La Provence, c’est la France de l’imagination — et le rare endroit où l’imagination reste en dessous de la réalité. Les champs de lavande du Luberon, les falaises ocres de Roussillon, le théâtre romain d’Orange, les marchés qui débordent de tomates et de fromages de chèvre et d’olives en quantités laissant penser que toute la région se prépare pour un très long et très bon repas. Ce qui, d’une certaine façon, est toujours le cas.
Le Luberon est le cœur de l’expérience. Gordes, Bonnieux, Ménerbes, Lacoste — un chapelet de villages perchés reliés par des routes qui serpentent à travers vignes et cerisiers. Chacun a son jour de marché, son café, son panorama qui ressemble à une carte postale mais qui sent le romarin. L’astuce, c’est l’heure : arrivez dans n’importe quel village avant 10h du matin et vous l’aurez presque pour vous seul. Après, les cars de touristes arrivent et le calcul change.

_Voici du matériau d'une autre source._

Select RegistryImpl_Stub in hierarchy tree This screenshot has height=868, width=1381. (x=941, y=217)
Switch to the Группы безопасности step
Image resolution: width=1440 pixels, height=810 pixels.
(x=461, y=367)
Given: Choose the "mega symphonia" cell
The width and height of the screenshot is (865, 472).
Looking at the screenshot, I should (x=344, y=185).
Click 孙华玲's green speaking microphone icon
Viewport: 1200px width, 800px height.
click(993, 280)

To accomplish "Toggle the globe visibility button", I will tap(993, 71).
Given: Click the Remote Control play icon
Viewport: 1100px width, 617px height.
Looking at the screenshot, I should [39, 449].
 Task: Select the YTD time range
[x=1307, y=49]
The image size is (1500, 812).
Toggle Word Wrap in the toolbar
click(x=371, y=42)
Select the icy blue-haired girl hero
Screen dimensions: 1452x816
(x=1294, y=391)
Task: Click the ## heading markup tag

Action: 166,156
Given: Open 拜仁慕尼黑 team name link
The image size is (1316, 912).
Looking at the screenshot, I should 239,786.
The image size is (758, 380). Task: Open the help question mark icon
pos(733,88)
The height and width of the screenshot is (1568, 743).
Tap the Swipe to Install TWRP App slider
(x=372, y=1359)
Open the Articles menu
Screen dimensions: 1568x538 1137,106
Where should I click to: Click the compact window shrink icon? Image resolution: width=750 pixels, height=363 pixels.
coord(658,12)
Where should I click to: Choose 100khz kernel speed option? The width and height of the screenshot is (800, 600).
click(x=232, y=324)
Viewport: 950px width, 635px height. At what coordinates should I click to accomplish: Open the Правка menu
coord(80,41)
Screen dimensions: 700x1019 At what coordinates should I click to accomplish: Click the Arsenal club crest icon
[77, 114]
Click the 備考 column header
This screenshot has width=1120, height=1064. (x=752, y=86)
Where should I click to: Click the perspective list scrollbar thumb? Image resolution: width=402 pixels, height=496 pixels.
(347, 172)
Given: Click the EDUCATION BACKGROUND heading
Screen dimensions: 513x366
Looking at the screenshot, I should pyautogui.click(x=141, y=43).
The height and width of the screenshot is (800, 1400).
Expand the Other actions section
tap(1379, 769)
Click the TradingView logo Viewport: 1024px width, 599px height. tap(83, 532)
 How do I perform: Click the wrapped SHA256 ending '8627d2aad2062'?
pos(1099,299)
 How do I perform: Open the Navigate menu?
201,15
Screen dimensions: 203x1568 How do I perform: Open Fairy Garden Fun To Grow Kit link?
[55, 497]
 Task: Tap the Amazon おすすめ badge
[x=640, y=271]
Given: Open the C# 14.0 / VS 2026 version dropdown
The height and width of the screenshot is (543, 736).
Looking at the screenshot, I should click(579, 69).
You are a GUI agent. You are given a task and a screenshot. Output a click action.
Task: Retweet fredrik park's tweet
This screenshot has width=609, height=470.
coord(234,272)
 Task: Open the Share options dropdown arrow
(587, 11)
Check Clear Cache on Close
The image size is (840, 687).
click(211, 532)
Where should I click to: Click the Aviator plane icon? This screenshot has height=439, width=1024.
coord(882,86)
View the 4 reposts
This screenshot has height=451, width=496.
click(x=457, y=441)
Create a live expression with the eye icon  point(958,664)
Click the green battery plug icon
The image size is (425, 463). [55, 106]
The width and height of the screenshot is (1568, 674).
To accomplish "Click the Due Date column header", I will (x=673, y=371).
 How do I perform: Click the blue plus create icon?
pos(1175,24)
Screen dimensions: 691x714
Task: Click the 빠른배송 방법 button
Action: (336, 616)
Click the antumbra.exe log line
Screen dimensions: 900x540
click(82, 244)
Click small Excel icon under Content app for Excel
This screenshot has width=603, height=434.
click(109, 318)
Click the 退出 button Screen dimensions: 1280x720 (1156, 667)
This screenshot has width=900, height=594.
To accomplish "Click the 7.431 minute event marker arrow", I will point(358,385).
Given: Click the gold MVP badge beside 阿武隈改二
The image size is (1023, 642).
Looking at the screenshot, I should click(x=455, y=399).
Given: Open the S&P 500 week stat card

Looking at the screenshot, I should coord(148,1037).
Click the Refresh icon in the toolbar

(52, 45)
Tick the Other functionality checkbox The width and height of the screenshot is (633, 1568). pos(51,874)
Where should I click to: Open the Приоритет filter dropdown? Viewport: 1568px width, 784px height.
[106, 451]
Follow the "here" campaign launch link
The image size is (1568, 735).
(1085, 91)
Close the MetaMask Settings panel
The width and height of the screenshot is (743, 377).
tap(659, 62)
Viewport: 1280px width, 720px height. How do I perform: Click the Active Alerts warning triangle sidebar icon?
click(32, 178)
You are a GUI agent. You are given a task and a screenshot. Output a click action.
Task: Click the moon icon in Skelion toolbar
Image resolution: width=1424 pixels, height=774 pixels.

Aix-en-Provence est la ville la plus élégante de la région — la ville natale de Cézanne, avec ses boulevards bordés de platanes, ses fontaines à chaque coin de rue et un marché sur le Cours Mirabeau qui est plus beau qu’il ne devrait l’être. Les cafés ici prennent l’institution du café au sérieux : on s’installe, on regarde, on n’est pas pressé.
Les Calanques, entre Marseille et Cassis, sont des fjords de calcaire qui plongent dans une eau méditerranéenne turquoise. Marchez jusqu’à la calanque d’En-Vau — quatre-vingt-dix minutes sur un sentier rocailleux — et nagez dans une eau si claire que l’on voit le fond à quinze mètres.
Quand y aller : Fin juin pour la lavande en fleur. Septembre pour les vendanges, moins de monde et la plus belle lumière de l’année.